*** Input data ***

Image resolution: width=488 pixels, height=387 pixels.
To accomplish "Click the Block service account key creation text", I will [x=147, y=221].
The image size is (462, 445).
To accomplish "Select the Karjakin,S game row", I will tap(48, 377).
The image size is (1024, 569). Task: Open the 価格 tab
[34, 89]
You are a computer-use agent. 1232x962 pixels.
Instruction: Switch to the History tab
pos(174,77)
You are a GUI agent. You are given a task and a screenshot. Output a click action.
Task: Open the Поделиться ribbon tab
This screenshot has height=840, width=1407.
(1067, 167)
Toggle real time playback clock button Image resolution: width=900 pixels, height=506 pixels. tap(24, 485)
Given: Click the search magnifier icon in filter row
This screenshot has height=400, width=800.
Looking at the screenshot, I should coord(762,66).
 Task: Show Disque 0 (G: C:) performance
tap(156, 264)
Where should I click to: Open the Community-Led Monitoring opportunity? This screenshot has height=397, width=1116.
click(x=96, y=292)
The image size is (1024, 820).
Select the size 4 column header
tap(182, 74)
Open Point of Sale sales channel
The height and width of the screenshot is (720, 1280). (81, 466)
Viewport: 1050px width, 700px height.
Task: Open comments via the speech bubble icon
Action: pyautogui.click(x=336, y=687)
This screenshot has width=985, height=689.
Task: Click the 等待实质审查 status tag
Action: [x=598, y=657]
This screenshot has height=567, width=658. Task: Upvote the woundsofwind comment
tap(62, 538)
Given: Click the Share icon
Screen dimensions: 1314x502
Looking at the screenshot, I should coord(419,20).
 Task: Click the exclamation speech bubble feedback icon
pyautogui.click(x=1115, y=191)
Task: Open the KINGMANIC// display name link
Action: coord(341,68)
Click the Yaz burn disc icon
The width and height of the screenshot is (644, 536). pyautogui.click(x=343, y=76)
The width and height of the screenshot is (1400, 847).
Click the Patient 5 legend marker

*** End of Input data ***

# Exercise objective
Among the lines above, find those with the word "pixels". Copy them.

# The completed task
Image resolution: width=488 pixels, height=387 pixels.
You are a computer-use agent. 1232x962 pixels.
Toggle real time playback clock button Image resolution: width=900 pixels, height=506 pixels. tap(24, 485)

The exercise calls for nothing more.